Selain itu, Permendikbud-Ristek PPKS ini juga mengatur mengenai sanksi yang akan
dijatuhkan bagi perguruan tinggi yang tidak melaksanakan pencegahan dan
penanganan kekerasan seksual sesuai Permendikbud-Ristek PPKS. Salah satu poin
penting dalam Permendikbud-Ristek PPKS adalah kewajiban perguruan tinggi untuk
merumuskan kebijakan turunan mengenai pencegahan dan penanganan kekerasan
seksual dengan mengacu pada Permendikbud-Ristek PPKS yang telah berlaku. Poin
penting lainnya adalah kewajiban perguruan tinggi untuk membentuk Satgas PPKS
demi menciptakan penanganan kekerasan seksual yang ideal di lingkup perguruan
tinggi. Diharapkan juga bahwa melalui Permendikbud-Ristek PPKS dan kewajiban
bagi perguruan tinggi yang terkandung di dalamnya, kekerasan seksual di ruang
lingkup perguruan tinggi dapat dicegah dan ditangani sesuai dengan mekanisme yang
ada.

MISKONSEPSI PERMENDIKBUD-RISTEK PPKS.

Penerbitan Permendikbud-Ristek PPKS sejatinya merupakan langkah


progresif yang dilakukan oleh Pemerintah di tengah maraknya kasus kekerasan
seksual di lingkungan kampus.Permendikbud-Ristek PPKS ini hadir dan menjadi
payung hukum yang secara komprehensif mengatur terkait penanganan serta
pencegahan kekerasan seksual di lingkungan perguruan tinggi. Namun, cukup
disayangkan bahwa pengesahan Permendikbud-Ristek PPKS ini tidak sepenuhnya
diterima oleh masyarakat. Beberapa kelompok masyarakat menolak Permendikbud-
Ristek PPKS karena dinilai mengkerdilkan penyebab kekerasan seksual hanya sebatas
relasi kuasa, berpotensi melegalisasi seks bebas, serta bertentangan dengan nilai
norma dan agama.

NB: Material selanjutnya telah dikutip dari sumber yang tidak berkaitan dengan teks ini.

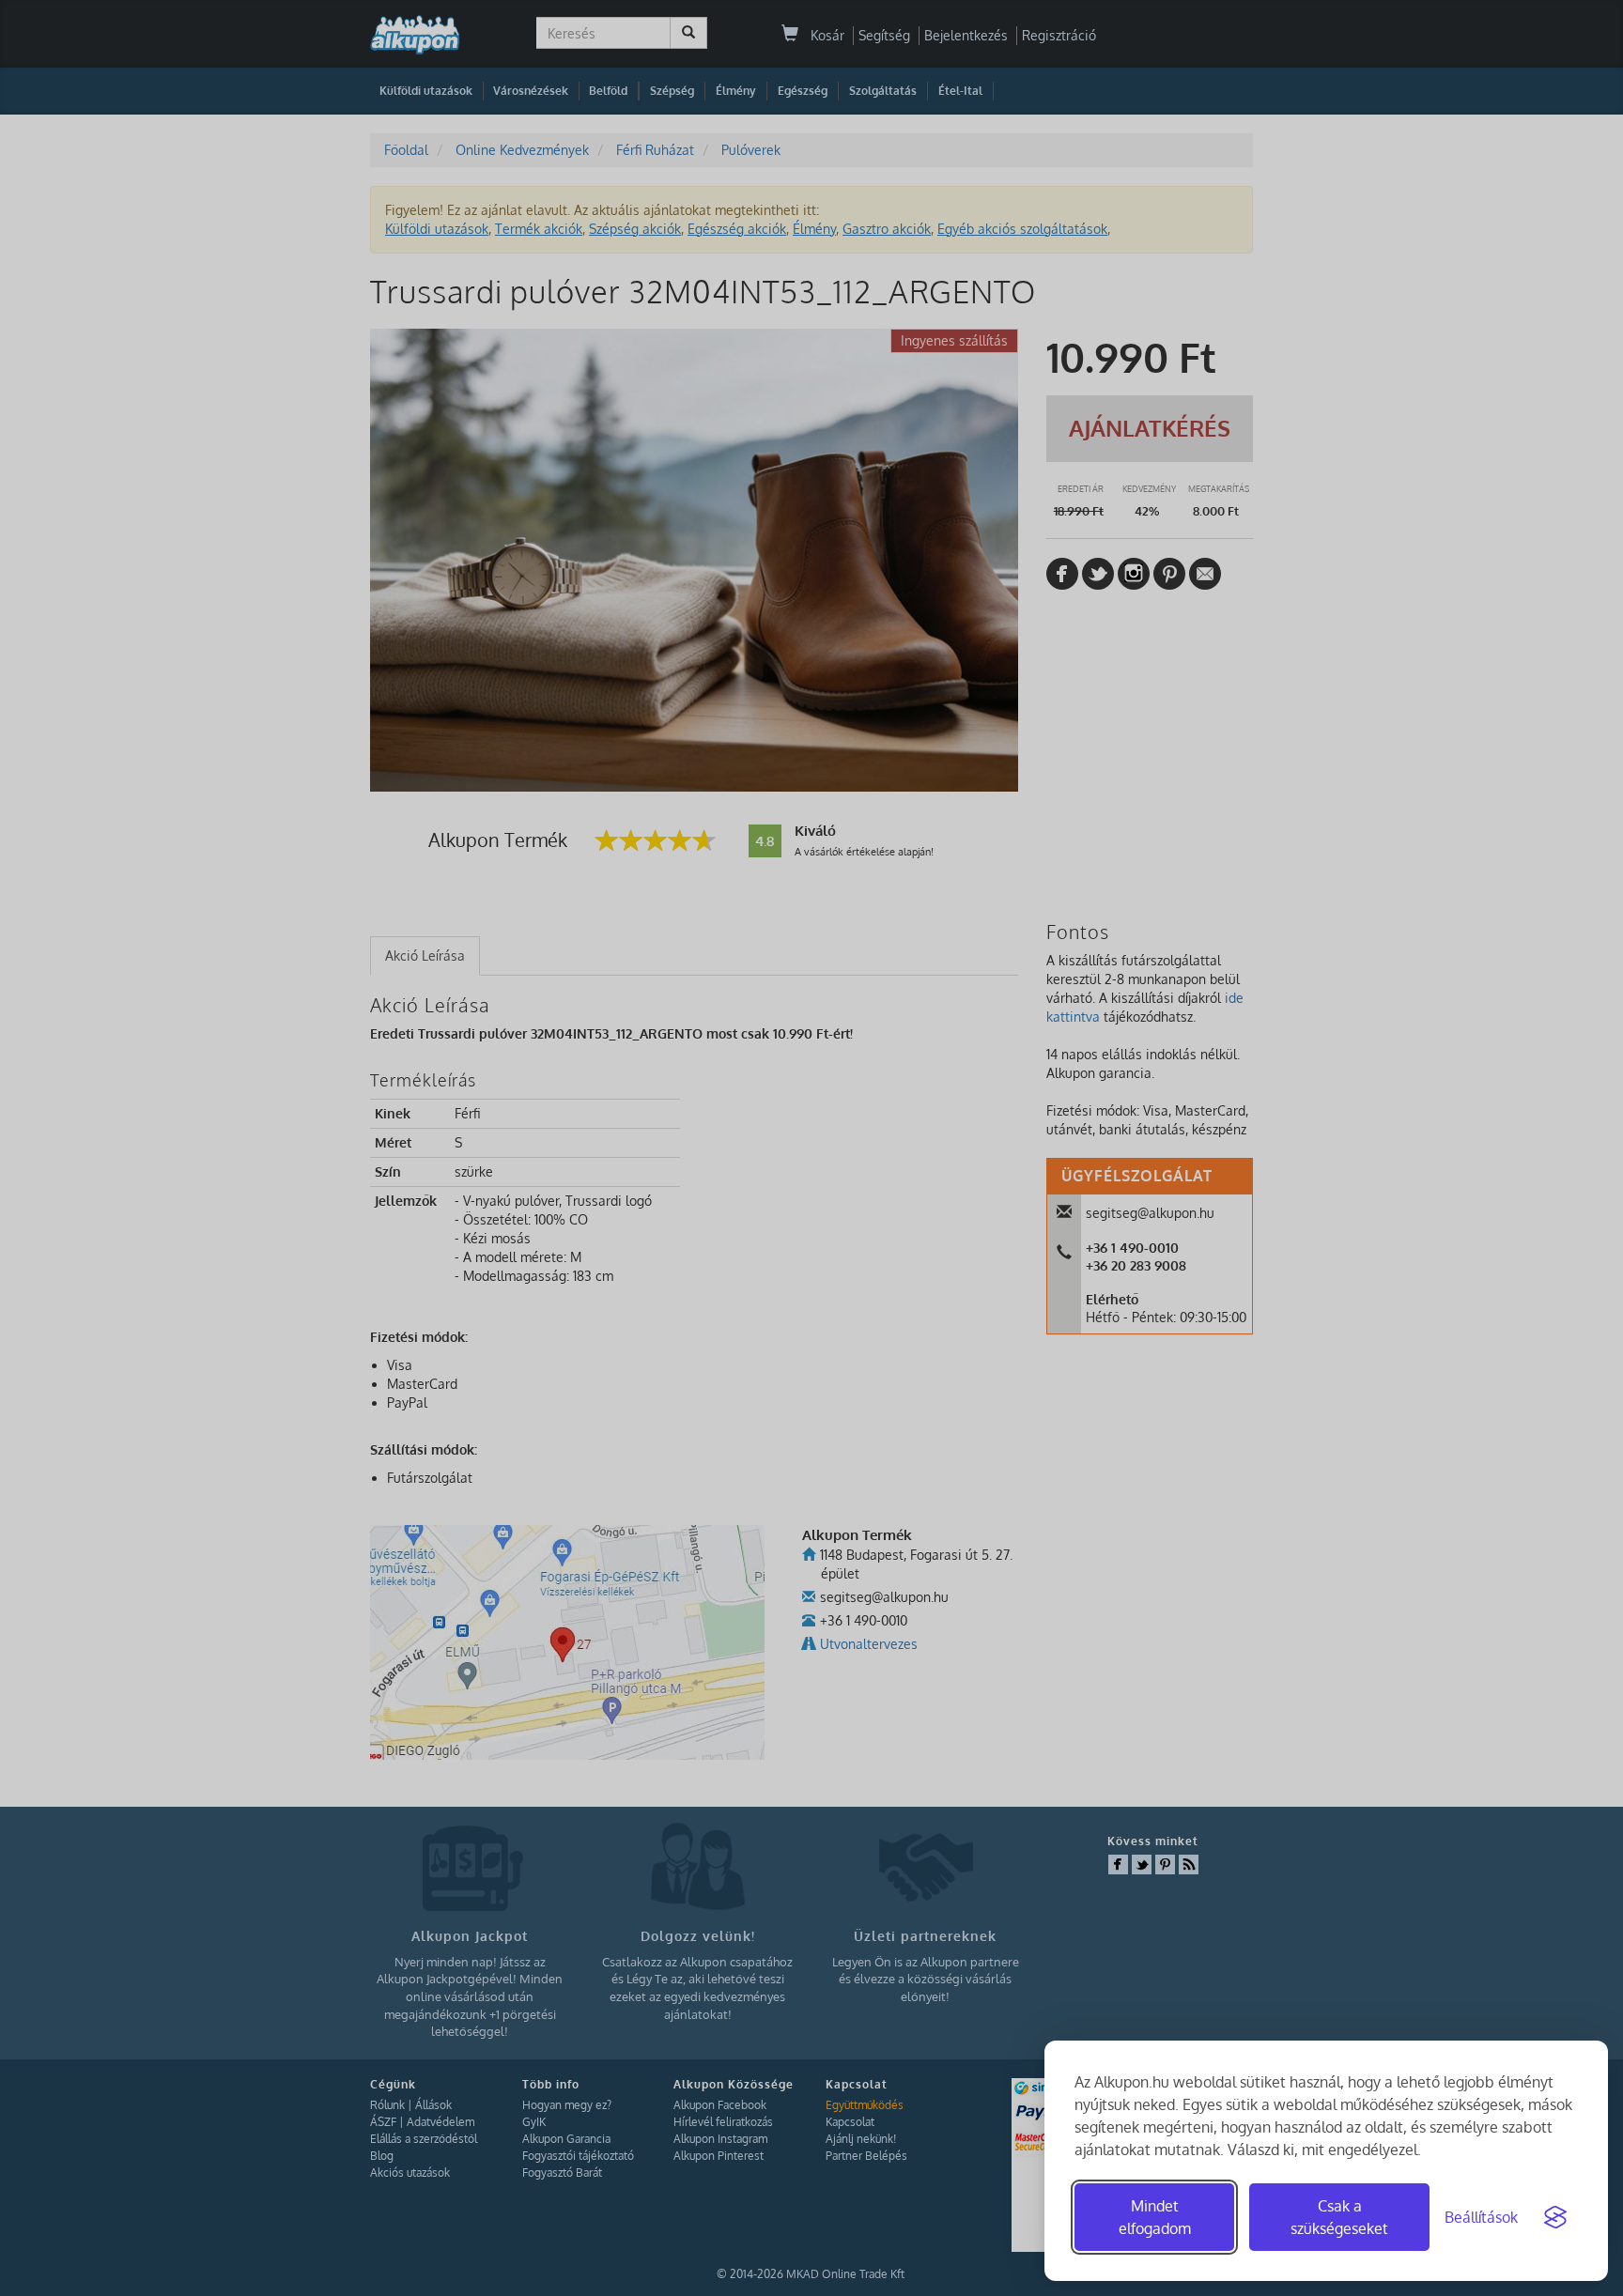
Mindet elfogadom (1155, 2217)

Penolakan ini disebabkan karena adanya miskonsepsi atau
kesalahpahaman dalam menilai serta menerjemahkan norma-norma dalam
Permendikbud-Ristek PPKS.

A. Permendikbud-Ristek PPKS Mengkerdilkan Penyebab Kekerasan Seksual


Hanyamenjadi Adanya Relasi Kuasa?

Salah satu miskonsepsi yang beredar ketika membahas Permendikbud-Ristek


PPKS adalah permasalahan frasa “relasi kuasa” dalam pengertian kekerasan seksual
yang ada dalam Pasal 1 angka 1 Permendikbud-Ristek PPKS yang menyatakan
definisi kekerasan seksual sebagai berikut:
Kekerasan Seksual adalah setiap perbuatan merendahkan, menghina, melecehkan,
dan/atau menyerang tubuh, dan/atau fungsi reproduksi seseorang, karena
ketimpangan relasi kuasa dan/atau gender, yang berakibat atau dapat berakibat
penderitaan psikis dan/atau fisik termasuk yang mengganggu kesehatan reproduksi
seseorang dan hilang kesempatan melaksanakan pendidikan tinggi dengan aman dan
optimal.

Frasa ketimpangan relasi kuasa dalam definisi ini dianggap menyempitkan faktor
penyebab dari kekerasan seksual yang sejatinya “multikausa”.
Relasi kuasa sendiri dapat diartikan sebagai relasi yang timbul akibat
hubungan antar manusia di mana relasi selalu menimbulkan kekuasaan. Ada dua
unsur penting dalam relasi kuasa, yaitu sifat hierarkis yang meliputi posisi yang lebih
rendah dan lebih tinggi serta adanya ketergantungan antara pihak yang berelasi.Kedua
unsur diketahui oleh individu yang berkuasa sehingga menimbulkan kekuasaan yang
berpotensi disalahgunakan. Ketimpangan relasi kuasa di mana pelaku memiliki kuasa
yang lebih tinggi dibanding korbannya mengakibatkan terjadinya penyalahgunaan
relasi kuasa yang dapat menyebabkan terjadinya kekerasan seksual. Akibat kuasa
yang timpang, pihak yang posisinya lebih lemah (subordinat) seringkali terpaksa
harus menerima perlakuan dari pihak yang lebih kuat (superordinat), termasuk
menjadi objek tindakan seksual. Contoh nyata dari ketimpangan relasi kuasa di
kehidupan sehari-hari dapat dilihat pada hubungan antara dosen dengan mahasiswa,
atasan di tempat kerja dengan karyawan, dan senior dengan junior di organisasi
kampus.

Melalui penjelasan di atas, ketimpangan relasi kuasa merupakan salah satu


unsur yang selalu ada dalam setiap kasus kekerasan seksual. Dalam kasus kekerasan
seksual, korban selalu berada dalam posisi kuasa yang lebih rendah dan pelaku selalu
dalam posisi yang lebih tinggi. Oleh karena itu, dalam setiap kasus kekerasan seksual,
bahkan dalam setiap hubungan antar manusia dapat terjadi relasi kuasa. Faktor yang
menyebabkan terjadinya kekerasan seksual adalah ketimpangan relasi kuasa, yaitu
penggunaan posisi dalam relasi kuasa untuk melakukan suatu tindakan tertentu.
Dengan demikian, anggapan bahwa Permendikbud-Ristek PPKS mengkerdilkan
penyebab kekerasan seksual sebatas relasi kuasa saja tentunya tidak tepat karena
relasi kuasa merupakan suatu unsur yang selalu ada dalam kekerasan seksual.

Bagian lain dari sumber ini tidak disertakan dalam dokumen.